Küresel bir trend olan dijitalleşme ve dijital teknoloji alanlarının gelişimi, insanların iletişim kurma, çalışma, öğrenme, üretme ve tüketme biçimlerinde yapısal değişikliklere yol açmaktadır. Teknolojik inovasyon ve dijitalleşme, bir taraftan fırsat pencereleri sunarken, diğer taraftan yeni risk ihtimallerini de yaratmaktadır. Bu risklerden biri de teknoloji destekli toplumsal cinsiyet temelli şiddettir.
Araştırmalar, dünya genelinde kadınların en az yüzde 38’inin kişisel olarak teknoloji destekli şiddete maruz kalmış olduğunu ve bu oranın giderek arttığını göstermektedir. Bu tür şiddet yöntemleri tüm kadınları hedef almakla birlikte, kadın gazeteciler, siyasetçiler, aktivistler, akademisyenler ve gençler gibi belirli kadın grupları daha yüksek risk altındadır.
Kadına yönelik dijital temelli şiddet çok farklı şekillerde karşımıza çıkmakta, bir süreklilik içinde gerçekleşmekte, ve hem çevrimiçi hem de çevrimdışı olarak uygulanan bir şiddet örüntüsünün parçası olarak deneyimlenmektedir.
Giderek artan bir endişe alanı olan kadına yönelik dijital temelli şiddet, çevrimdışı ortamda koruma altında olan hakların çevrimiçi ortamda da korunmasına yönelik düzenlemeleri gerektirmektedir. Bu bağlamda ifade özgürlüğü, özel hayatın gizliliği ve verilerin korunması gibi temel haklar güvence altına alınırken, kadınların çevrimiçi ve bilgi ve iletişim teknolojilerinin kolaylaştırdığı yeni şiddet türlerinden uzak yaşama hakkı tam olarak sağlanmalıdır.
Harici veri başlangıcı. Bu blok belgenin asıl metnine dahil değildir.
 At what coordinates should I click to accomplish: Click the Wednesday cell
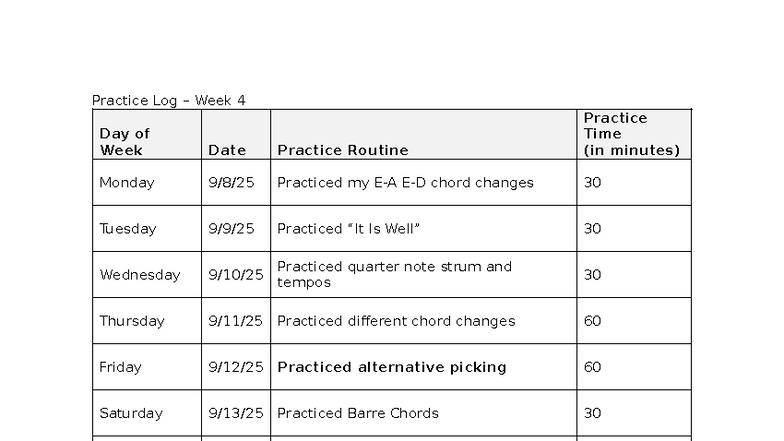140,275
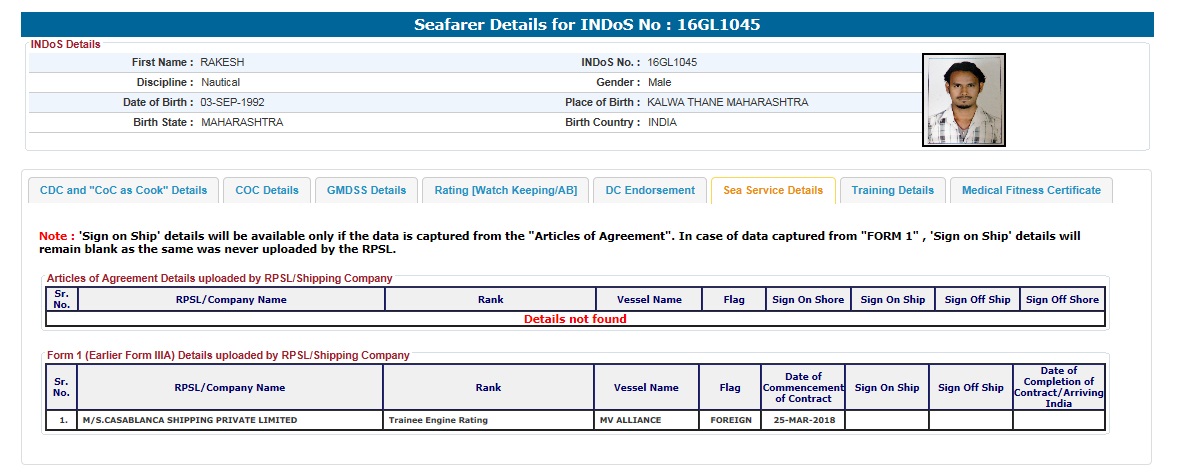This screenshot has height=472, width=1184.
Task: Click the Seafarer Details title banner
Action: pos(588,25)
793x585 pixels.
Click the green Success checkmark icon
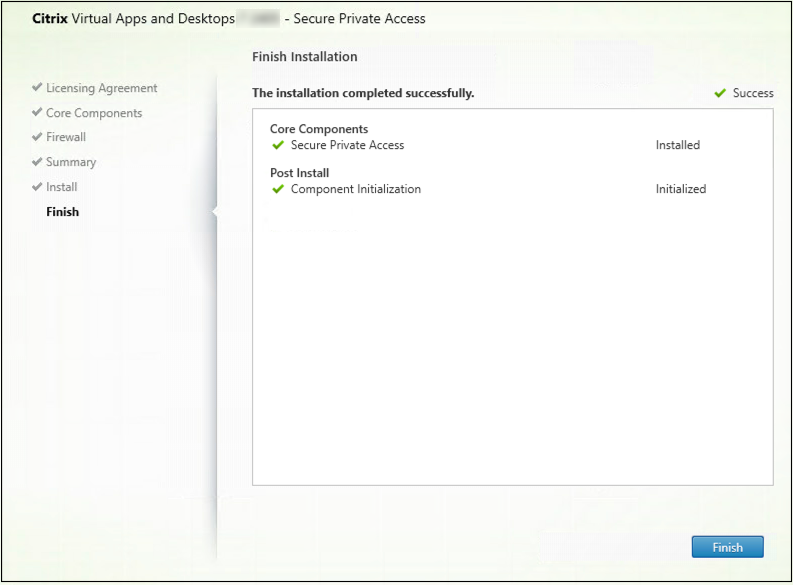point(720,93)

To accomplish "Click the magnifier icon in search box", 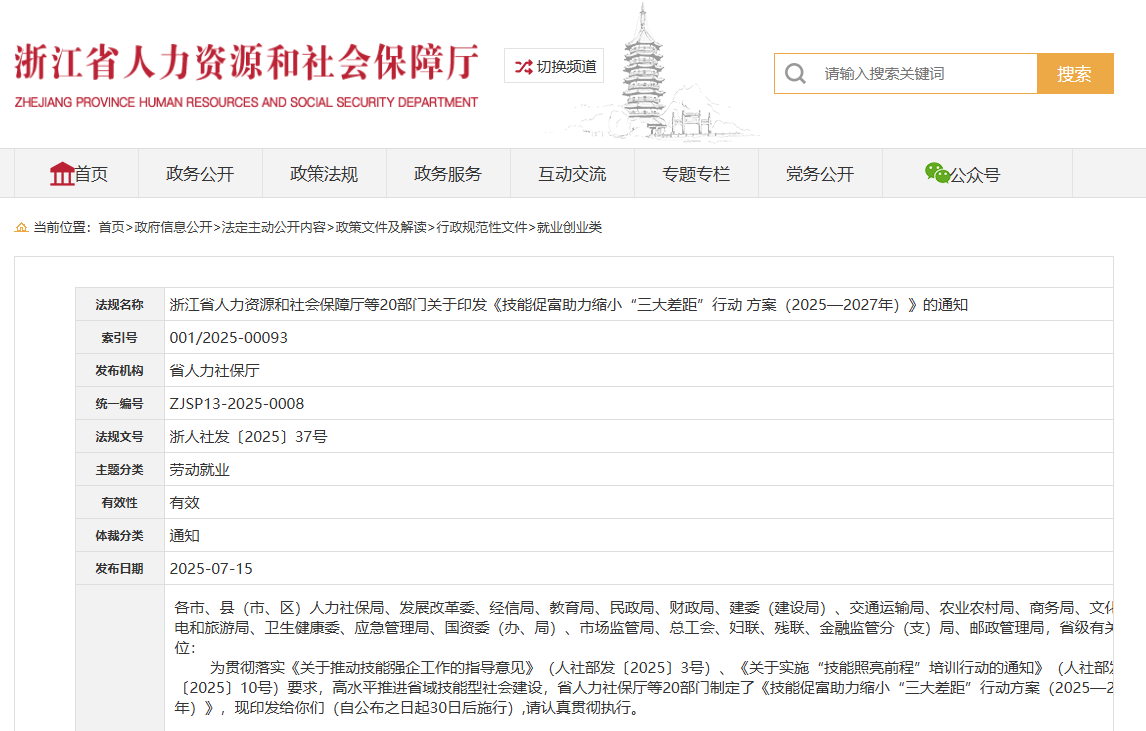I will tap(796, 74).
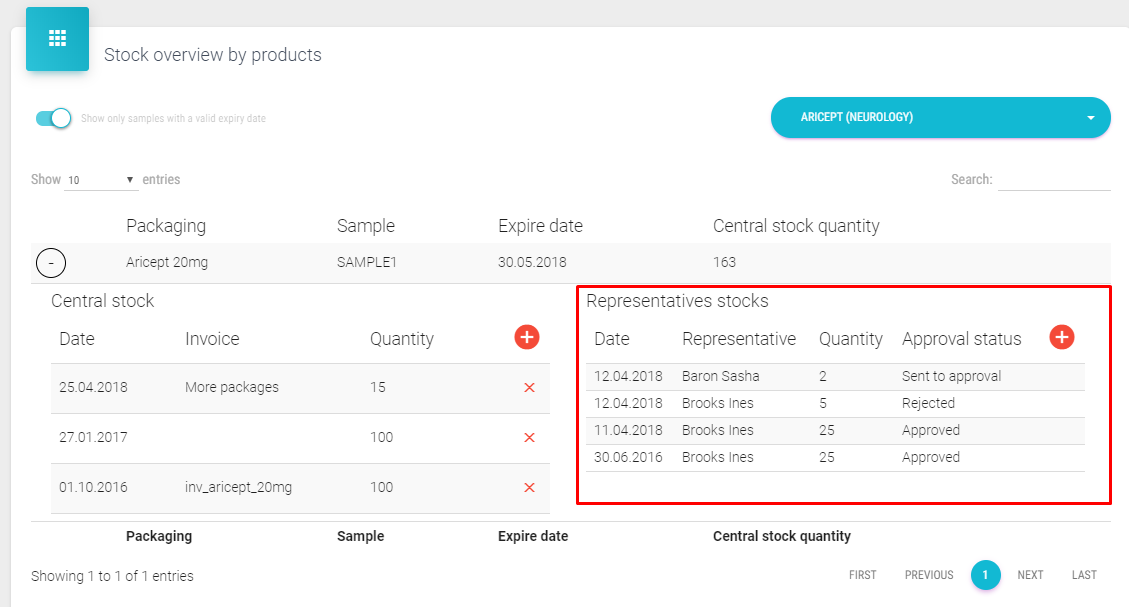The height and width of the screenshot is (607, 1129).
Task: Delete the More packages stock entry
Action: click(x=529, y=388)
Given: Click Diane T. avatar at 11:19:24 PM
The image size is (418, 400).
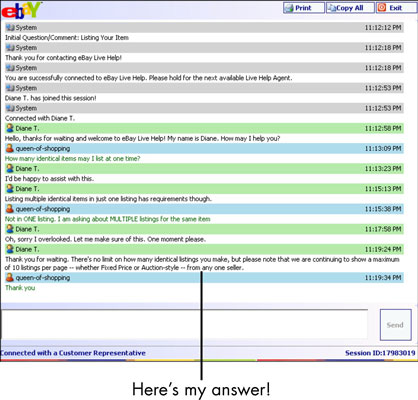Looking at the screenshot, I should pos(10,249).
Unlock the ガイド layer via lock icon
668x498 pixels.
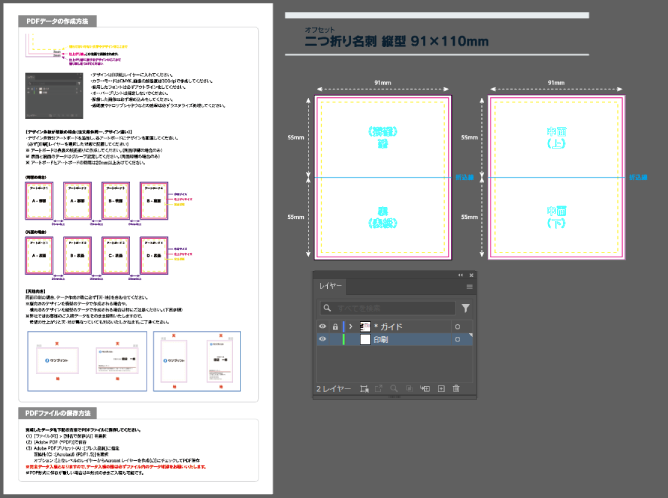point(334,326)
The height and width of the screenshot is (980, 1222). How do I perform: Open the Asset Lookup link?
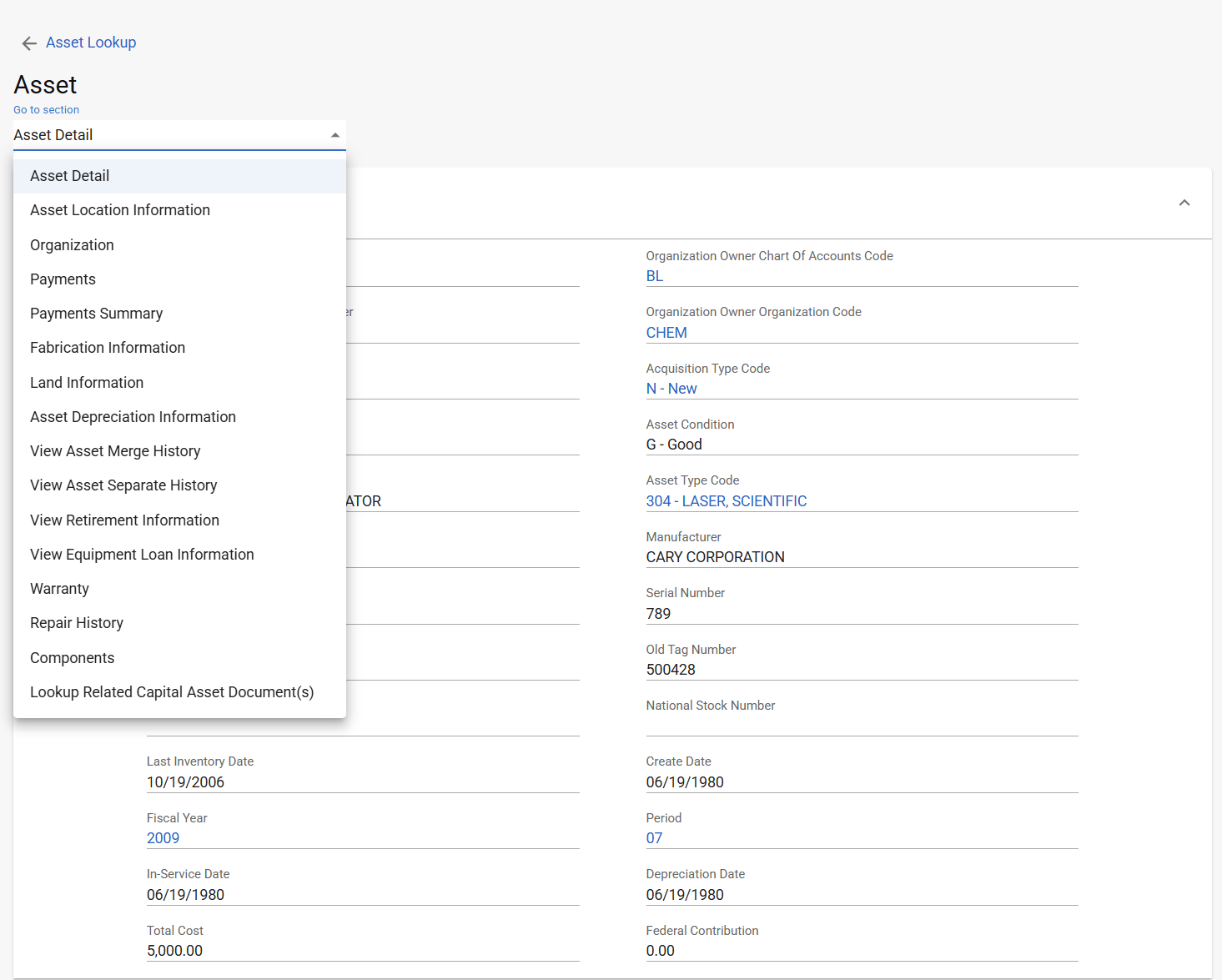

Teknoloji destekli toplumsal cinsiyet temelli şiddet kavramının uluslararası düzeyde ortak bir tanımı henüz bulunmamaktadır. Uygun müdahale ve önleme mekanizmalarının ve kabul gören ölçüm standartlarının oluşturulması için bu konuda bir fikir birliğine varılması önemli bir ihtiyaçtır. Bu kapsamda Birleşmiş Milletler Nüfus Fonu şu tanımın kullanılmasını önermektedir:
“Bir kişiye karşı toplumsal cinsiyete dayalı olarak bir veya daha fazla kişi tarafından kısmen veya tamamen bilgi ve iletişim teknolojileri veya dijital medya kullanılarak işlenen, desteklenen, ağırlaştırılan ve güçlendirilen şiddet eylemi.”
Teknoloji destekli toplumsal cinsiyet temelli şiddet, kadına yönelik diğer şiddet türleri ile şu ortak özellikleri paylaşmaktadır:
• Dünyanın her yerinde, tüm toplumlarda ortaya çıkmaktadır.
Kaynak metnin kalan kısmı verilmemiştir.